Many people who have actually used them would disagree with you but if you want to make your conclusions "based on a little bit of googling”, that’s you prerogative. After all, that’s what makes America great again.

To be fair, Saturn Dreams, the wet/dry oil concept reeks of woo. It carries about as much weight as “rejuvenating” or “replenishing.” Woo aside, it’s a subjective judgement and doesn’t have any inherent scientific meaning (AFAIK).

As far as I can tell, “dry/wet” is a useful-but-nonscientific term common in the beauty and supplement industries. It may be a popular retelling of this concept:

Source: Skin Penetration Enhancement by Natural Oils for Dihydroquercetin Delivery - PMC

Bump has plenty of reasons to doubt the validity of the wet/dry oil concept, and googling around does indeed give the impression that the concept is undiluted woo—the subjective opinions of woo-practitioners notwithstanding.

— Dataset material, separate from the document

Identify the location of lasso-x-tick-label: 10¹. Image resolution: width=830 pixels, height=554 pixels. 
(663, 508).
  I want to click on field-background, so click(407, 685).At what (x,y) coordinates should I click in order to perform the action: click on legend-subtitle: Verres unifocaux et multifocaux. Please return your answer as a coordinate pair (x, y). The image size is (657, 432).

There’s real science behind the idea that free fatty acids can enhance oil penetration into the skin, as cited above. I suspect that’s what Bump was asking for—not an out-of-the-blue political jab.

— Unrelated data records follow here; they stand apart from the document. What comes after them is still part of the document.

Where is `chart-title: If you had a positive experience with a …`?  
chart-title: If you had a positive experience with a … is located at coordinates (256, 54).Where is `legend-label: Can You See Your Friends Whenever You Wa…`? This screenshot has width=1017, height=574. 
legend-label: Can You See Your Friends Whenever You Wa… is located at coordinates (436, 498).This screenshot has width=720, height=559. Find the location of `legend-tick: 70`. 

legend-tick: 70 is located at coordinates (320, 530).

I was gonna suggest glycerin as well. It seems to hit the properties requested in the O.P. and it has no scent, either.

Drying oil (e.g., flaxseed oil) is a well-known, real thing in art- it’s not woo- but I doubt the guy is trying to oil-paint his neck.

Thanks for the feedback, all! My trainer is dropping off a tube of pain relieving gel that she swears by, but it looks like we’re also going to try out some of the options at Making Cosmetics. At the very least, I make my own soap and will definitely be filling up a virtual shopping cart there. :smiley:

Glycerin is sticky stuff though, and it won’t evaporate. What about kerosene? Personally, I love the smell of it, but I guess opinions can vary!

(Be aware of the fire hazard, though!)

I wasn’t so much trying to cast shade on the wet/dry oil nonsense, even if I do think it’s unmitigated BS, so much as pointing out that they’ve already used two oils that are listed as “dry”, and that didn’t work for them.

Time to use something else- clearly oil isn’t the right carrier/diluent for whatever it is that the OP’s husband is putting in his homemade liniment.

This would be a good route to go if you want a non greasy cream. Im sure the tradeoff with odor isn’t too bad.

Looks like a cutback with 30% aloe vera is the common blend ratio.